The majority of the signers of the Declaration of Independence owned enslaved people. Many southerners who could be considered Founders were pro-slavery. Their children fought against northerners in the

James Madison is known as the Father of the Constitution because of his pivotal role in the document’s drafting as well as its ratification. He is also a slave owner, believed to own more than 100 enslaved people.

Madison occasionally condemned the institution of slavery and opposed the international slave trade, but he also vehemently opposed any attempts to restrict its domestic expansion. Madison did not free his slaves during his lifetime or in his will.

When Madison was writing the Constitution, the Fathers did not give women right to vote. They didn’t consider all human beings equal. They did not believe a woman is suitable to work in politics.

I don’t blame them though. I think they should’ve done much much better but ethics were much different back then. It’s not ethical to restrict a woman or control here today, because we believe in a different ethical system from then, which is a good thing. We don’t get our ethics from 1800’s.

Slavery is just one example of many wrong things Founding Fathers or American presidents did, of course.

Let’s not even mention that those people were colonizers and they stole land and killed indigenous people of those lands brutally. Let’s not mention their behaviors toward each other, even white people, and other countries. We can even forget about the massacres and anything else.

If you get stuck in an island of cannibals, will eating a human be justified? If all your neighbors beat their wives or daughters, will you do it too? If all of your family members smoke crack, would you do drugs?

I don’t believe a sane person would do anything wrong or immoral just because others do it. Trying to justify a wrongdoing with “but he did it too” seems just stupid, doesn’t it?

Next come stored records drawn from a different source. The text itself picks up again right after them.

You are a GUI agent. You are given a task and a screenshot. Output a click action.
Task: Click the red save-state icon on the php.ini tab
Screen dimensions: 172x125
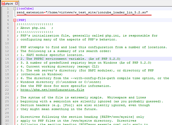click(3, 3)
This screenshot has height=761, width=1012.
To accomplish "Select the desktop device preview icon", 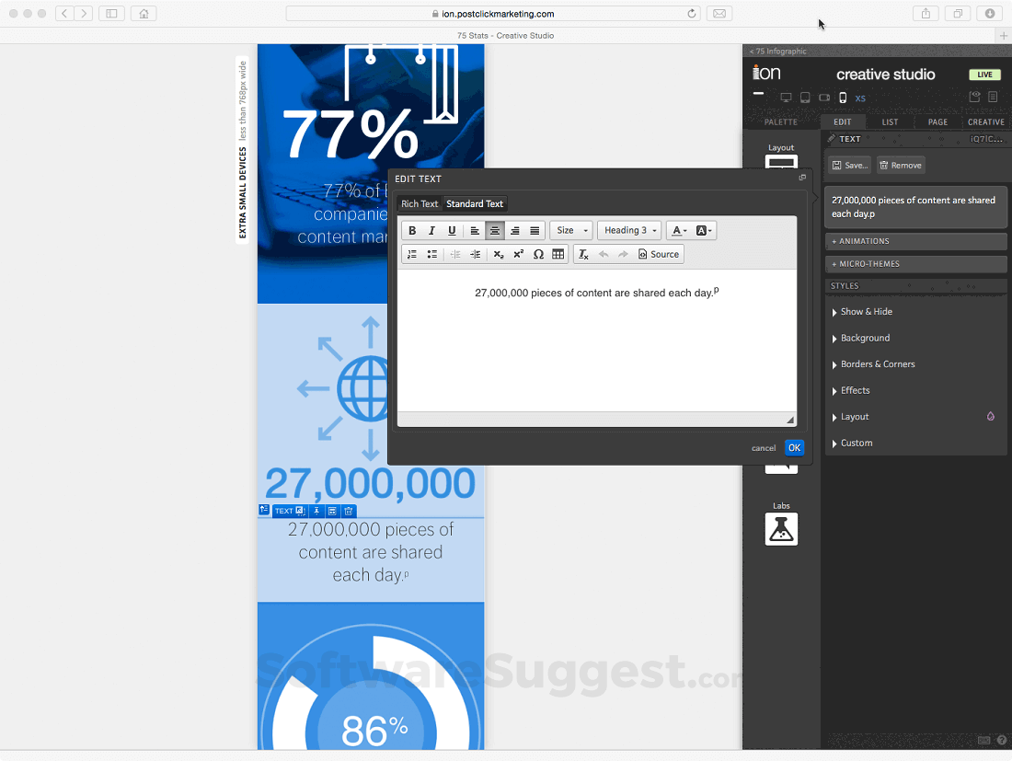I will [x=786, y=98].
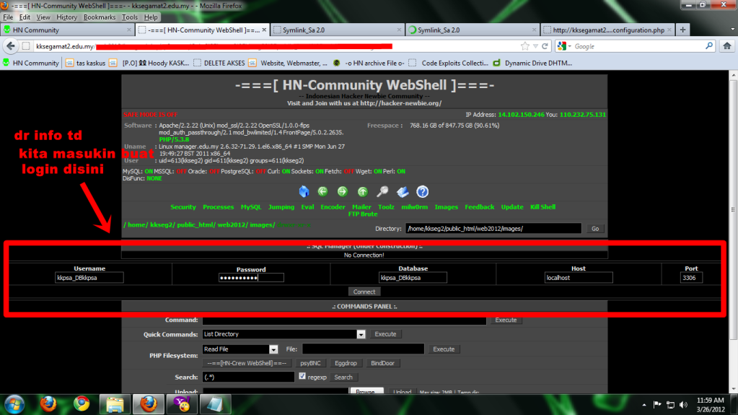The height and width of the screenshot is (415, 738).
Task: Switch to the first Symlink_Sa 2.0 tab
Action: (x=336, y=30)
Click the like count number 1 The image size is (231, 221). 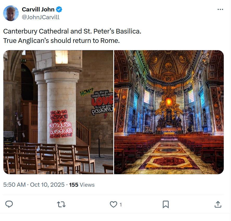tap(121, 205)
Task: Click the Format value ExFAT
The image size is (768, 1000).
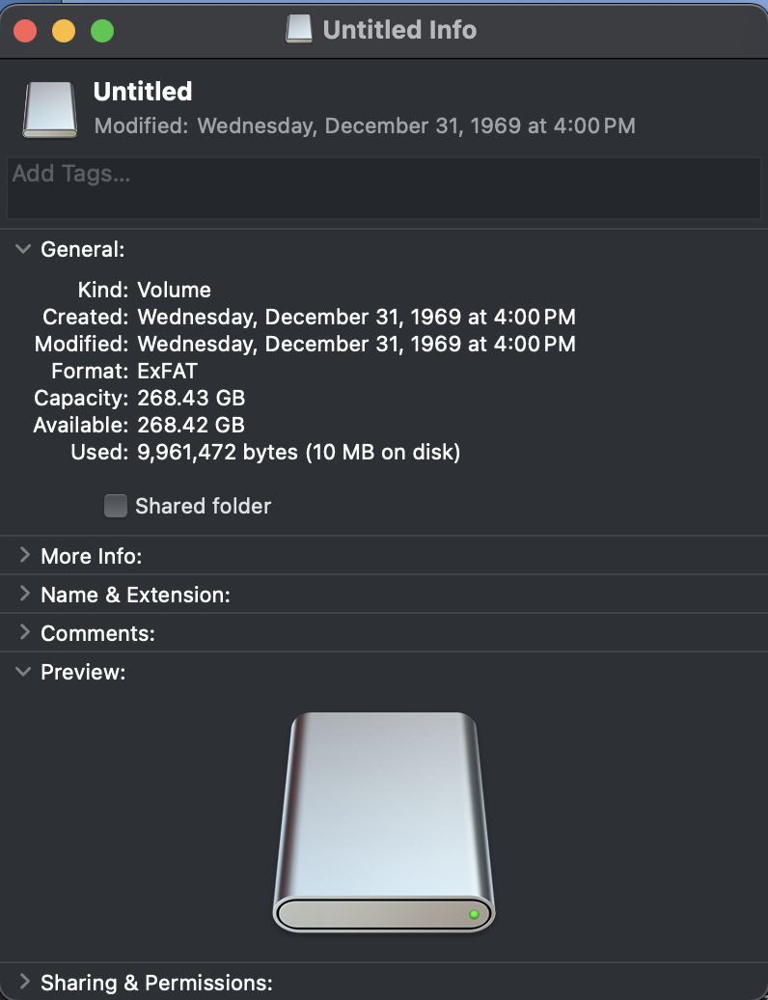Action: (x=168, y=371)
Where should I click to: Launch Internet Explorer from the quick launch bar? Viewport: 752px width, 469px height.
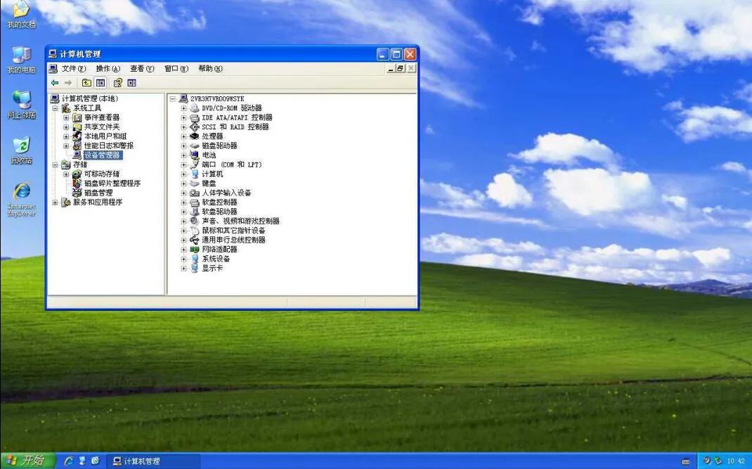[68, 461]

It’s childish.

Aside from that, why just get wrong things from the Founding Fathers? I previously have explained how Founding Fathers resisted the idea of involving religion in laws.

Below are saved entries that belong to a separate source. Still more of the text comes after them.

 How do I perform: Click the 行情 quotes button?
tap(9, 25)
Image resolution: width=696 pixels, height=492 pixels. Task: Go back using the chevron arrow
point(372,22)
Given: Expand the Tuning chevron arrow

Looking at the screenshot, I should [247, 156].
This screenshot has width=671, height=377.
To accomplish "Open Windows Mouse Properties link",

Thomas Jefferson was a deist. George Washington belonged to a church, but may or may not have been a believer, he was silent about it. Thomas Paine was a deist and an opponent of organized religion in general and Christianity in particular. Ben Franklin was a deist, but sympathetic towards Christians.

Will conservatives shut up about religion, Christianity, and the separation of Church and State because Founding Fathers did as well? I guess not. Maybe they got the hypocrisy from the slave-owning Fathers.

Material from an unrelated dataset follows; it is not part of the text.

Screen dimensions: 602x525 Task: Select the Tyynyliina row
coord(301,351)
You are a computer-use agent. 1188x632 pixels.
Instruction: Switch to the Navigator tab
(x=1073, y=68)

Do judge a book by its cover

Why not judge a book by its cover? Isn’t the cover there to show what’s in the book? Sure there are some idiots who ruined the true meaning and purpose of cover but that doesn’t change the fact that the cover is there for the single purpose of introducing the book.

One of my favorite comedians of all time, if not my most favorite one, is George Carlin. Carlin explains language and our fear of using straight language very well. He explains how we invent new words to satisfy or avoid our fears.

I think our way of thinking right now is very much influenced from our new fears. Media has a big impact on our way of thinking and media, I believe, is the biggest source of our fears. These fears have changed us a lot and one of its effects is our language.

The sole purpose of language is communication. When we change the meaning behind words, we change our way of communication. We change the way we interact and we change the way we live. This affects a lot of other parts of our lives as well.

Language can also deliver feelings and words are very much important in that matter. New language we’re speaking, the one with newly-invented mild words, fails to deliver our feelings correctly.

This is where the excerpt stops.